The windows refer to the Dutch cultural tradition to have uncurtained front windows that usually are passionately decorated and reveal one's interiors to everyone who passes by. This unique act is supposed to have its roots in the Protestant religious tradition of Calvinism, which asserts that honest citizens have nothing to hide. Closing the curtains might make you suspicious, so you better offer people a look inside your home to let them know that you are a decent person. In the bold work by the artist brothers Christoph & Sebastian Mügge the Dutch directness, the so called “bespreekbaarheid” is combined with the infamous Dutch window, while at the same time questioning the accuracy of all sorts of tales behind oral, written or other forms of deliverances.

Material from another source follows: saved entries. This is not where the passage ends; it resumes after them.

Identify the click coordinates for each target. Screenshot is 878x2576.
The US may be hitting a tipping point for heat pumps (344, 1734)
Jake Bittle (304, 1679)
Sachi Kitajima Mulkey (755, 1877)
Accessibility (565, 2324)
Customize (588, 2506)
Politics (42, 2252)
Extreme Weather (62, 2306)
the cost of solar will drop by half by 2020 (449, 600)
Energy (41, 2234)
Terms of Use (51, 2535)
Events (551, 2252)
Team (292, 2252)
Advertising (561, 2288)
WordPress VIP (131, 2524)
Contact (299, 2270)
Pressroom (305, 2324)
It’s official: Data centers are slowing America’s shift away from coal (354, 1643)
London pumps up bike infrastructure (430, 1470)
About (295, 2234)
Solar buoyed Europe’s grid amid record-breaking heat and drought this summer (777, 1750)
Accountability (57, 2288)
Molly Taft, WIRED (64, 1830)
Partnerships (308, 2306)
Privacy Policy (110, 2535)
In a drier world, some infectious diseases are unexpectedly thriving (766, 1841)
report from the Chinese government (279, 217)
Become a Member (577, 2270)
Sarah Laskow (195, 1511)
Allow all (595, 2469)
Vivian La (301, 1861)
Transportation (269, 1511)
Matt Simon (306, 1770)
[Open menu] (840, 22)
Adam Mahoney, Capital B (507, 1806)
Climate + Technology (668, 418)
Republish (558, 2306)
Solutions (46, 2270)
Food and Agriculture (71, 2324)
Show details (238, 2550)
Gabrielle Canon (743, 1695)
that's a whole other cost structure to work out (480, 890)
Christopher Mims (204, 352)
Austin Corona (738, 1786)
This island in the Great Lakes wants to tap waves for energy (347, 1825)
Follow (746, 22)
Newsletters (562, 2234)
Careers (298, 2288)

The installation showcases the window to our own reality of e.g. inherited meaningful objects or images containing an intimate story that wasn't consigned in the right way. Since everyone adds to the story one can not tell what was the original version or what really happened. Stories have often been concocted, and the past has been transfigured in a similar way to how fake news or so called alternative facts are created. For instance peoples have excluded less flattering episodes of their youth on purpose. It is up to the exhibition visitors to fill the objects, drawings and representations with new interpretations based on their own background, personal references, projections and fantasy.

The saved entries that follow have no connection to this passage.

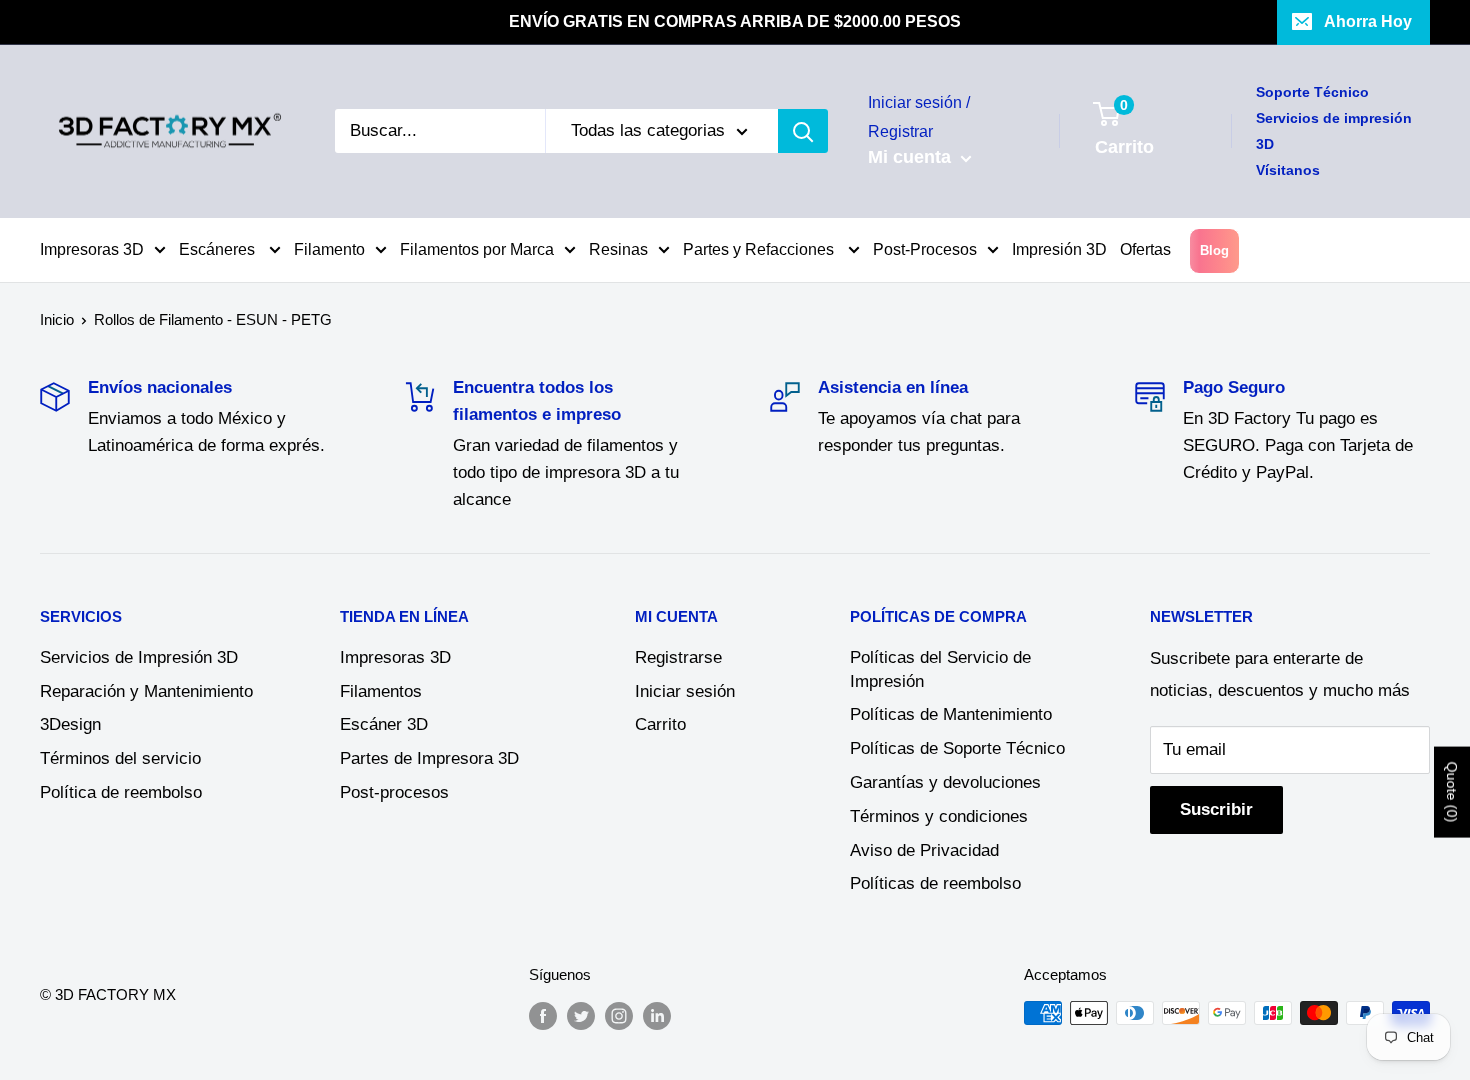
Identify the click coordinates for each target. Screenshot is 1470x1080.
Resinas (618, 249)
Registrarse (678, 657)
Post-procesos (394, 792)
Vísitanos (1288, 170)
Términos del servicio (120, 758)
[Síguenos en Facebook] (543, 1015)
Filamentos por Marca (477, 249)
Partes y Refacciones (760, 249)
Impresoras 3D (92, 249)
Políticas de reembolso (935, 883)
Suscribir (1216, 809)
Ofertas (1145, 249)
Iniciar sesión (685, 691)
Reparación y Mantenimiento (146, 691)
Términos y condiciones (939, 816)
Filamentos (381, 691)
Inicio (57, 319)
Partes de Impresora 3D (429, 758)
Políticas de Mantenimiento (951, 714)
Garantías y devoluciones (945, 782)
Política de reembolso (121, 792)
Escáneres (219, 249)
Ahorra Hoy (1368, 21)
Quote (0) (1452, 791)
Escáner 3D (384, 724)
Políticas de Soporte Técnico (957, 748)
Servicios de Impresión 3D (139, 657)
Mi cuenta (912, 157)
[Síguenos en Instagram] (619, 1015)
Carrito (660, 724)
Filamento (329, 249)
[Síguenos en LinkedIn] (657, 1015)
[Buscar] (803, 131)
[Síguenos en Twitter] (581, 1015)
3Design (70, 724)
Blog (1214, 250)
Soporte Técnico (1312, 92)
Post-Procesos (925, 249)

Sebastian Mügge (b. 1981) and Christoph Mügge (b. 1983) were both born in Bonn, Germany and live in Sweden. Sebastian got his MFA degree from Umeå Academy of Fine Arts in 2011 and Christoph studied at Kunstakademie Düsseldorf where he received his diploma in 2013. Both artists mainly work with interdisciplinary and site-specific projects on a large scale. They have a strong personal artistic language that builds on repetitions of a diversity of materials in many techniques. Their formations often interweave historical events with the contemporary where questions regarding identity, power structures and how various conflicts influence our daily life are examined in a playful and humorous manner. Together they have exhibited at Museum Villa Rot (DE), Plateforme (Paris, FR), DG Kunstraum (Munich, DE), The Koppel Project (London, UK), Ostrale Biennale (Dresden, DE), Sinne (Helsinki, FI), PARTcours Biennial (Brussels, BE), Æther (Sofia, BG), Kunstverein Baden (Baden, AT), Kristianstads konsthall (Kristianstad, SE), Vestfold Kunstsenter (Tønsberg, NO), Södertälje konsthall (Södertälje, SE), OK Corral (Copenhagen, DK), DAS ESSZIMMER – space for art+ (Bonn, DE), Meno Parkas Galerija (Kaunas, LT), Periscope (Salzburg, AT) and P8 Gallery (Tel Aviv, IL).